Yesterday I passed by at a motocross race. I stopped, put the 100-400 in front of the X-T2 and tried to get some shots in a (to me) totally new subject.

 

Now I punished myself with selecting out of 1700 pictures, 95% absolutely crap, but taken at 11fps. I don't know the number of misfocused shots (although the AF-C in this situation did alright an dmost of the time tracked surprisingly well). But when the first picture was not in focus, the whole burst stayed out of focus. Also, few times the camera didn't react - I pushed the shutter release but nothing happened. Maybe I have to check some menu parameters, but under stress I miss some kind of a logical arrangement of the menu. I thought, lucky me there's no assignment on my neck, it doesn't matter if all pictures are not working - I'dbe upset, but nobody else looses anything.

 

[Image: _DSF2300-XL.jpg]

 

[Image: _DSF2843-XL.jpg]

 

That was not the worst: Just before passing the motocross I did some comparisons for Bokeh and had 3 50ish lenses with me (you know, Marcus already was enthusiastic about the 50/2 WR). All of a sudden, the camera didn't switch on. I had to pull the batteries out of the grip and wait a bit to kick it back to life.
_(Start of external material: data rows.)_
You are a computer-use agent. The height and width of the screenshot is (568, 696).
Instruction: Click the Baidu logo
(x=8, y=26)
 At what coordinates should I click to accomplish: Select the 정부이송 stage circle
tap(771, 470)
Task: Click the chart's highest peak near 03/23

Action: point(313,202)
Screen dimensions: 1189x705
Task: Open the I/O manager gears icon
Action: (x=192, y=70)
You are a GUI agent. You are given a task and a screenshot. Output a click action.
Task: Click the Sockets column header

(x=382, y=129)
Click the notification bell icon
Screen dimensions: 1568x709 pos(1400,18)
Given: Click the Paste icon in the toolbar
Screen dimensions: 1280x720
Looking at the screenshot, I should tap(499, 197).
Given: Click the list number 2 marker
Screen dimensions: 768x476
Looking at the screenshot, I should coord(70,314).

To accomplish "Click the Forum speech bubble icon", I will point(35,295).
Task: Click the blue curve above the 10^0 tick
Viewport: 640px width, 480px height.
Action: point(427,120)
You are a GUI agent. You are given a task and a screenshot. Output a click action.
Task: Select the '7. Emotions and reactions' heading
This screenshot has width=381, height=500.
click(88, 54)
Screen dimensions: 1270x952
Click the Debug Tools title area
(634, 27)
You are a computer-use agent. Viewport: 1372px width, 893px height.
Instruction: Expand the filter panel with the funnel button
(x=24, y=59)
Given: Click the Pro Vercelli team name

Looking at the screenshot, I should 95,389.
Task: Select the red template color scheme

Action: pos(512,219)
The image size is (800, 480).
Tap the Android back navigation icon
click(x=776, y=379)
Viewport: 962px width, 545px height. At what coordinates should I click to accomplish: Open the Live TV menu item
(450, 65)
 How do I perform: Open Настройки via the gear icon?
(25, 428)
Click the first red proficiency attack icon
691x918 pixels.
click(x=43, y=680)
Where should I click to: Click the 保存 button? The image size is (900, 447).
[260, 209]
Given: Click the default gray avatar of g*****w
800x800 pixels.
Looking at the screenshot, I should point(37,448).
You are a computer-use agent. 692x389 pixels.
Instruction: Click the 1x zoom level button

I don't know and didn't scroll through all menus, but after this kind of reset some parameters were altered.

 

It's not that Nikon never shows any strange things going on - like not displaying a picture when I push the play button maybe too early (that bit was new with the last firmware update). But compare to any Nikon, to me the X-T2 still feels more like a toy pretending to be a serious tool. There are too much things which Fuji designers have other ideas than I. Which is fine, loads of people are happy Fuji fanboys.

 

Also, I want to use a camera able to deal with dark low light. The X-T2 clearly is not, AF-C hunts too much in comparatively quiet situations. Pointing the Nikon with AF-C and on a stable tripod towards a stable focus target: No AF hunting. Doing the same with X-T2: My impression is, the cmaer thinks "oh, that fella switched on AF-C, there must be some action, let me find out where, yippiee".

 

Maybe the Sony RX10 IV would be the better choice to catch motocrosses.

 

No, I'm getting the D850 first but I'm tempted to get a second DX body preferrably with the same interface as the D850 - which automatically leads to D500 [Image: drinb27x24.gif] And since both fetaure in-body AFMA, the biggest problem I had with DSLR (focus inaccuracy due to indirect "measuring") got better than the biggest problem I have with mirrorless Fuji. Lousy lowlight-capabilities.

 

I can't don't want to afford two FX bodies.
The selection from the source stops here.